GIVEN REQUEST. Copy the material word for word, from its first line through the line that contains "Action: [x=657, y=120]".

[Interface element records]
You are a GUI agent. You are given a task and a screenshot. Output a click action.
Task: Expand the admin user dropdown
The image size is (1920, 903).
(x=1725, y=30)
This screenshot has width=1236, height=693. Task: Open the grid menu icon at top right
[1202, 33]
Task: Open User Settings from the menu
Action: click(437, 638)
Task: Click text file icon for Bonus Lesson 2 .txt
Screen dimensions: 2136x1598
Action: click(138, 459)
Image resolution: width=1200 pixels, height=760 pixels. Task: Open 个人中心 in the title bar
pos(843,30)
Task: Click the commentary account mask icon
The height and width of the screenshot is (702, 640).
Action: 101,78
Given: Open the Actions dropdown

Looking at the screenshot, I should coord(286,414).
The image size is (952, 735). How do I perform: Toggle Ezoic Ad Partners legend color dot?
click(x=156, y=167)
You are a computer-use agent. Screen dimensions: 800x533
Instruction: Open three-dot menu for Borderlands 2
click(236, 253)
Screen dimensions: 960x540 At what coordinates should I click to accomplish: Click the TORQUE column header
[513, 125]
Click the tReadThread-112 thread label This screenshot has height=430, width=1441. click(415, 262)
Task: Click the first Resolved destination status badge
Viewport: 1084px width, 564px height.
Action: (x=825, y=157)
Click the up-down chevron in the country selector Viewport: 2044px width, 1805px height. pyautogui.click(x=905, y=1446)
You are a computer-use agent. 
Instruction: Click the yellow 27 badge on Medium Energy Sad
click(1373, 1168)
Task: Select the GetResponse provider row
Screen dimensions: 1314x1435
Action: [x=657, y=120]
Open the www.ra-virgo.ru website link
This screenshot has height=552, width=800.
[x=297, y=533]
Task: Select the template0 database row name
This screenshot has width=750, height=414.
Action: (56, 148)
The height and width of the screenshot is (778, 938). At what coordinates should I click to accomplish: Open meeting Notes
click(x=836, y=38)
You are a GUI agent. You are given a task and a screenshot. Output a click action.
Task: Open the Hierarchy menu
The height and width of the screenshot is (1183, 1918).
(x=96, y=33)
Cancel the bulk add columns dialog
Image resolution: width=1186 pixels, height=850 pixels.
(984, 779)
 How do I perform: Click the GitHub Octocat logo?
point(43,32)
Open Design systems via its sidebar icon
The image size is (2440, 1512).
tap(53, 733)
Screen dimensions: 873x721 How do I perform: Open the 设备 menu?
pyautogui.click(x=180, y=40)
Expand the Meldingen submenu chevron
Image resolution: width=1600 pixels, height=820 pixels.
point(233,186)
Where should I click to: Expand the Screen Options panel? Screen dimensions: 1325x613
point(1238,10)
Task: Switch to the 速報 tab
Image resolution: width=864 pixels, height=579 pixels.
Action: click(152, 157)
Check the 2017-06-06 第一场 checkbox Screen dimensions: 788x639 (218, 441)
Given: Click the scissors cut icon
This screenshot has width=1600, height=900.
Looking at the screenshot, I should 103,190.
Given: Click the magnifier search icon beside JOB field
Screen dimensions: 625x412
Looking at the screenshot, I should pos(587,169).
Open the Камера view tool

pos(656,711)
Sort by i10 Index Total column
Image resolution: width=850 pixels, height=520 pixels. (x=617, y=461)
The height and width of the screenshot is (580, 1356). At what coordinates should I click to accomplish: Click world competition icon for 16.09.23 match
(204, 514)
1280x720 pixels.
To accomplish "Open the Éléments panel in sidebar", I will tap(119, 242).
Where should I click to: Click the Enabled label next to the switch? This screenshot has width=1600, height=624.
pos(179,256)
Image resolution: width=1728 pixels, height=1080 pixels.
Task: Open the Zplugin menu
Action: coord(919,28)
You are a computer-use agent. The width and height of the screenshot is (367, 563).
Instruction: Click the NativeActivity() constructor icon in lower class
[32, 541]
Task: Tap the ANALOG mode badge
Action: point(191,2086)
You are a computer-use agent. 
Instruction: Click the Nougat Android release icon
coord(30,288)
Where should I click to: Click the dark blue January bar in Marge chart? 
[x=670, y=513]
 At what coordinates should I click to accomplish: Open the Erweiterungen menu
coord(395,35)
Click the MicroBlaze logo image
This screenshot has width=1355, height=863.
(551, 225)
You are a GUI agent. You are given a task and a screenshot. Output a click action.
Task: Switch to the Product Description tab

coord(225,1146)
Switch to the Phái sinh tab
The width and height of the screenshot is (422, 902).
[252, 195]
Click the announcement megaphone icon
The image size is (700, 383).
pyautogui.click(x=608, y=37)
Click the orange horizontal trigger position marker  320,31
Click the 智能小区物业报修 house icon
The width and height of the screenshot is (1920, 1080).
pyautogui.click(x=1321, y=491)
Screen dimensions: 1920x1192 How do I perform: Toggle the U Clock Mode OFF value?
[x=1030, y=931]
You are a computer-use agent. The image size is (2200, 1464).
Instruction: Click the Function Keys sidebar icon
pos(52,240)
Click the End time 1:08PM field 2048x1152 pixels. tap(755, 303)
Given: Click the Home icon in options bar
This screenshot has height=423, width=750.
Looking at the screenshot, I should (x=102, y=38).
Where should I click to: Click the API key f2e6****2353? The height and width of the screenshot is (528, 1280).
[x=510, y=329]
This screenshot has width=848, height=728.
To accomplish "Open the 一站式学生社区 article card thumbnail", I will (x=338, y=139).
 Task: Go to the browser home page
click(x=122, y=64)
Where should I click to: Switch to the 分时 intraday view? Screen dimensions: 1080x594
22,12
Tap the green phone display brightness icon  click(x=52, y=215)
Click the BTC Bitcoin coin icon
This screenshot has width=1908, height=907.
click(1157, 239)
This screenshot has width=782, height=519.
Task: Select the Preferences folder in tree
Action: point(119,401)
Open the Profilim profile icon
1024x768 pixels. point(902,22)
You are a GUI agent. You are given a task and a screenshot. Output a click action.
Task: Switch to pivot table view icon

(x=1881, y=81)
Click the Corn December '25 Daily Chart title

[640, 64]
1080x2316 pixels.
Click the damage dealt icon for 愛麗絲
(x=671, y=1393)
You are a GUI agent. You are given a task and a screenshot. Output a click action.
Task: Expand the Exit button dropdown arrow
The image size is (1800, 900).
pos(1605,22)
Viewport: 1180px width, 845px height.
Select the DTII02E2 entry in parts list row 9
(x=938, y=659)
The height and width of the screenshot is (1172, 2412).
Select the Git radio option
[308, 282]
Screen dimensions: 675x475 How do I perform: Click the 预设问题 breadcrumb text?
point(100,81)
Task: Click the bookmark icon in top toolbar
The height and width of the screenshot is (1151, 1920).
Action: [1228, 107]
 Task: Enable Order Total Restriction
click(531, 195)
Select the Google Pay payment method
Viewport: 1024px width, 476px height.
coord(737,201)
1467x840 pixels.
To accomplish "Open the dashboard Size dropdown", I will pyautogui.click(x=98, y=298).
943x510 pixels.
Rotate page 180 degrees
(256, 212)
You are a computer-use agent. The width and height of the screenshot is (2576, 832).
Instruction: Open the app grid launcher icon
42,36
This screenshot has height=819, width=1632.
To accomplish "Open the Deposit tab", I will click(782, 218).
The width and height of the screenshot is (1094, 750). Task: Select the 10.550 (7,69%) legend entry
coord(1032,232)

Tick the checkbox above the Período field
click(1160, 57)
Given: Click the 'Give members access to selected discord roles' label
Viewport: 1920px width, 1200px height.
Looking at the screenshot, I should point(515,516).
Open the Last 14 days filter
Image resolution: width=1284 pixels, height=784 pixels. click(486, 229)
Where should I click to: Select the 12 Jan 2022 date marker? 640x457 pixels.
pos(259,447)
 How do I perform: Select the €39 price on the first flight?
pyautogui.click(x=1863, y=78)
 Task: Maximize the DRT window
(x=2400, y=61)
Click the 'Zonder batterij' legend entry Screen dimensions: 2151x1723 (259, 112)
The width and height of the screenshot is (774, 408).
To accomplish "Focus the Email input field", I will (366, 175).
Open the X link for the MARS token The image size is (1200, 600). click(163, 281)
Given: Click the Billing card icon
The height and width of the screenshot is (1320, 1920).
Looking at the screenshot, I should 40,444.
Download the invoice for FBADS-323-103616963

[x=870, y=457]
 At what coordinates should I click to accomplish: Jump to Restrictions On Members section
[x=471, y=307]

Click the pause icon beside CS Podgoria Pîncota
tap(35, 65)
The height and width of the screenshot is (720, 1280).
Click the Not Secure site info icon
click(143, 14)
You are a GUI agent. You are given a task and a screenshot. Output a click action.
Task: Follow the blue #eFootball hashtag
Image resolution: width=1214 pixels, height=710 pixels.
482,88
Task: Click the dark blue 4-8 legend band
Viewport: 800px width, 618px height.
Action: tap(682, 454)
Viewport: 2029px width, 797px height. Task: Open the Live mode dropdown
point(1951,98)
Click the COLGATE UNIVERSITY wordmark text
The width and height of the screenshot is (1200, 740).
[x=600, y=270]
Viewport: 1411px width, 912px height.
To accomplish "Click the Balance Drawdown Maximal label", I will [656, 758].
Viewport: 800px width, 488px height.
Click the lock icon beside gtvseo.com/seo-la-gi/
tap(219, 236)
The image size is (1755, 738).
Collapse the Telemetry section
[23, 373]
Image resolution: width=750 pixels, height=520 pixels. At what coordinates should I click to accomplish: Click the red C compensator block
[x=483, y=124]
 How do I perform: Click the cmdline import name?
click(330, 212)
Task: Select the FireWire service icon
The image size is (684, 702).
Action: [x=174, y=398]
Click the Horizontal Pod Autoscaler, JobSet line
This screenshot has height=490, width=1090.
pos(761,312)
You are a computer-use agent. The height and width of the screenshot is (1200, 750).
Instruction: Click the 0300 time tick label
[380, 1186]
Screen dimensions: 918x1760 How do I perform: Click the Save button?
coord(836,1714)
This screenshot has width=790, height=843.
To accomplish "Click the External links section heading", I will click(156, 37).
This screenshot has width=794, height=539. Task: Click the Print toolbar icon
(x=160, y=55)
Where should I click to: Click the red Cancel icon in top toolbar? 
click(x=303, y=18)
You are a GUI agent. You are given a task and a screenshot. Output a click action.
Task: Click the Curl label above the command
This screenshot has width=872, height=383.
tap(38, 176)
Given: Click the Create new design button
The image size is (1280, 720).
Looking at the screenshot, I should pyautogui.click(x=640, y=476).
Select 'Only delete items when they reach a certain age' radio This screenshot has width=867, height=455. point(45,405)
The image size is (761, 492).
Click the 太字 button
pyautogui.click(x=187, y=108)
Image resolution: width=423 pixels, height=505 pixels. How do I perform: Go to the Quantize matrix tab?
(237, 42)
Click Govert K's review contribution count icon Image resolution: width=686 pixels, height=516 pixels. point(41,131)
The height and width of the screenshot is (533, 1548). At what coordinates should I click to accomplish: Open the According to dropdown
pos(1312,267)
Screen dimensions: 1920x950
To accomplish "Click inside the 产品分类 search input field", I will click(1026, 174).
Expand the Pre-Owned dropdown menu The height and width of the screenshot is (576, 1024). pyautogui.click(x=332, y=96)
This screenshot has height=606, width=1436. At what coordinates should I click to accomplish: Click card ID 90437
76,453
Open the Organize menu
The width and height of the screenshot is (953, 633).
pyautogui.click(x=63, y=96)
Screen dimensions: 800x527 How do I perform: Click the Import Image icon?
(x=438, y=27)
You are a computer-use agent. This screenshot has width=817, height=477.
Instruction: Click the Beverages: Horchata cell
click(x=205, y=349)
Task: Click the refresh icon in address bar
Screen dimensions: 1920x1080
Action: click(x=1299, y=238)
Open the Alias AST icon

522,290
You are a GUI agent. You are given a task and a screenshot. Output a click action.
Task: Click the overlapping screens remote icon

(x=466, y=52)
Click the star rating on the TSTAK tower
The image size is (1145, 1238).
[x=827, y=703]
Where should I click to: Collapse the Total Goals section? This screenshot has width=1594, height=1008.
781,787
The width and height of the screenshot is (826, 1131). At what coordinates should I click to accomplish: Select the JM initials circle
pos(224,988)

FINISHED TASK.
You are a GUI agent. You are given a task and a screenshot. Output a click action.
Task: Expand the admin user dropdown
The image size is (1920, 903).
(x=1725, y=30)
This screenshot has width=1236, height=693. Task: Open the grid menu icon at top right
[1202, 33]
Task: Open User Settings from the menu
Action: click(437, 638)
Task: Click text file icon for Bonus Lesson 2 .txt
Screen dimensions: 2136x1598
Action: click(138, 459)
Image resolution: width=1200 pixels, height=760 pixels. Task: Open 个人中心 in the title bar
pos(843,30)
Task: Click the commentary account mask icon
The height and width of the screenshot is (702, 640).
Action: 101,78
Given: Open the Actions dropdown

Looking at the screenshot, I should coord(286,414).
The image size is (952, 735). How do I perform: Toggle Ezoic Ad Partners legend color dot?
click(x=156, y=167)
You are a computer-use agent. Screen dimensions: 800x533
Instruction: Open three-dot menu for Borderlands 2
click(236, 253)
Screen dimensions: 960x540 At what coordinates should I click to accomplish: Click the TORQUE column header
[513, 125]
Click the tReadThread-112 thread label This screenshot has height=430, width=1441. click(415, 262)
Task: Click the first Resolved destination status badge
Viewport: 1084px width, 564px height.
Action: (x=825, y=157)
Click the up-down chevron in the country selector Viewport: 2044px width, 1805px height. pyautogui.click(x=905, y=1446)
You are a computer-use agent. 
Instruction: Click the yellow 27 badge on Medium Energy Sad
click(1373, 1168)
Task: Select the GetResponse provider row
Screen dimensions: 1314x1435
Action: [x=657, y=120]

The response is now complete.